Below is a drawing of my current shop layout including a future outfeed table for the table saw. This was done with the Grizzly shop planner and edited in PhotoShop.



I am working with K&B Duct on the layout of my dust collection system (thanks Doug!) and need to come up with a more workable layout for the main machines. For those of you who don't know, my shop is in the basement under my garage. It has 8' ceilings with 12" steel beams spaced every 5 feet illustrated by the grey horizontal bars in the drawing.

How would you lay out this shop?

Please keep in mind the table saw is pretty much fixed. The other large machines are on mobile bases.
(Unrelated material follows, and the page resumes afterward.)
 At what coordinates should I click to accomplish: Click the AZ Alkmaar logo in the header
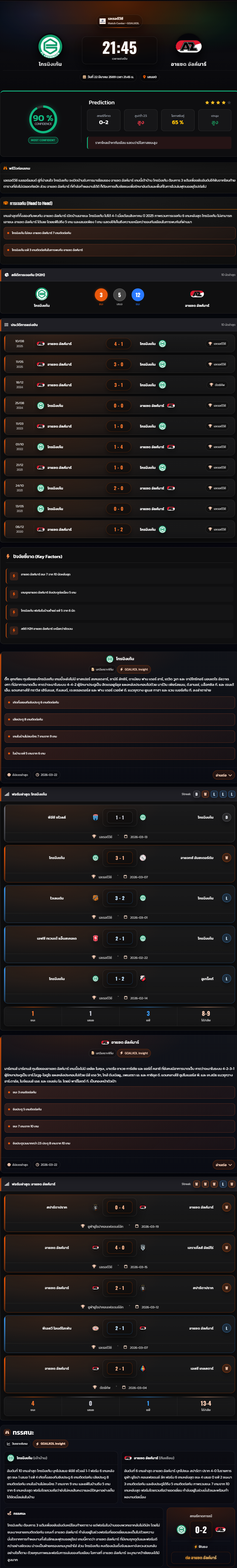188,46
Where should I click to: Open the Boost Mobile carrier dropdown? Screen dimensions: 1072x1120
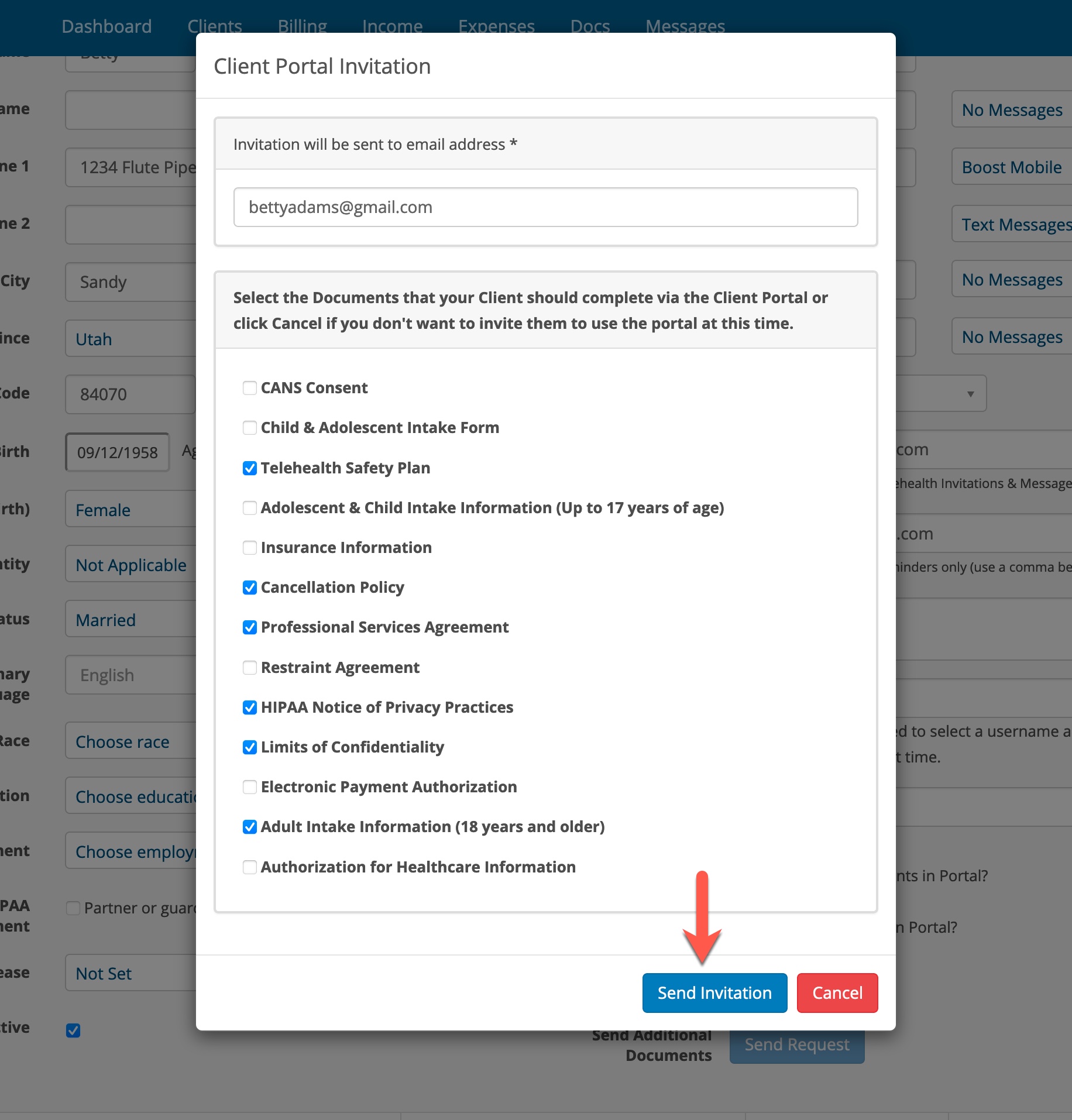pos(1012,167)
I can update the drawing as I receive feedback.

Thanks for your help,
 

Douglas Robinson

Doug Robinson
Corporate Member
George:

I would put the joiner and the CMS on the same wall. Where you have the 12" joiner seems like there is not enough room for long stock. The joiner and CMS wouls also be less likely to get in each others way than the joiner/belt sander. Besides you most likely will be using those tools together at the begining of a projec than the belt sander.

I also would move the Dust Collector near the door if possible. That way you don't have to drag the full barrel throgh the shop.

Just my 2 cents.

Doug
 

Bas

Recovering tool addict
Bas
Corporate Member
I would swap the router and drill press. It's really nice to have the drill press close to the work bench, when making mortises, etc. Also, it moves a major dust maker (router) closer to the other major dust makers (table saw, jointer, planer). I've never had much success rigging DC on a drill press.
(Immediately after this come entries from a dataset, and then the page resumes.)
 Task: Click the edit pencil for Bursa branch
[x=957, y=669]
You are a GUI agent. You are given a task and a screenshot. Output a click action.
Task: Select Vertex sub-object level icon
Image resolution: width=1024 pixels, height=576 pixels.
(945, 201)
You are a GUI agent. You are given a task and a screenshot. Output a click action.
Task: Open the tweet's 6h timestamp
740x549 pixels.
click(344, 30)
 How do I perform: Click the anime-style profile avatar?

Shop layout can be a time consuming, but fun process. Putting the table saw in the middle is pretty much a given. But, I found I had "blind spots" when I first tried to layout my shop, passed up on some configurations until I accidentally held my drawing upside down. As an experiment, how about putting the DC, bandsaw and belt sander where the work bench is, and take it from there. Not saying that's a good idea, but creative shuffling can help.

BTW, your shop is about twice as big as mine - YOU SUCK!! :)

(And listen to Doug. He is the KING of layout. Nobody is more efficient at stacking tools then the Dougmaster!)
 

GeorgeL

New User
George
Doug,

I moved the jointer to the wall with the SCMS. My only concern is the space between the jointer and table saw when working. The dust collector will not fit behind the door, plus I need to keep it deeper into the shop to minimize noise into the house.

Bas,

I swapped the drill press and router table. Now that I see it, it make a lot of sense to me. I will take a look at using the workbench space for machines but it would require quite a bit of re-wiring.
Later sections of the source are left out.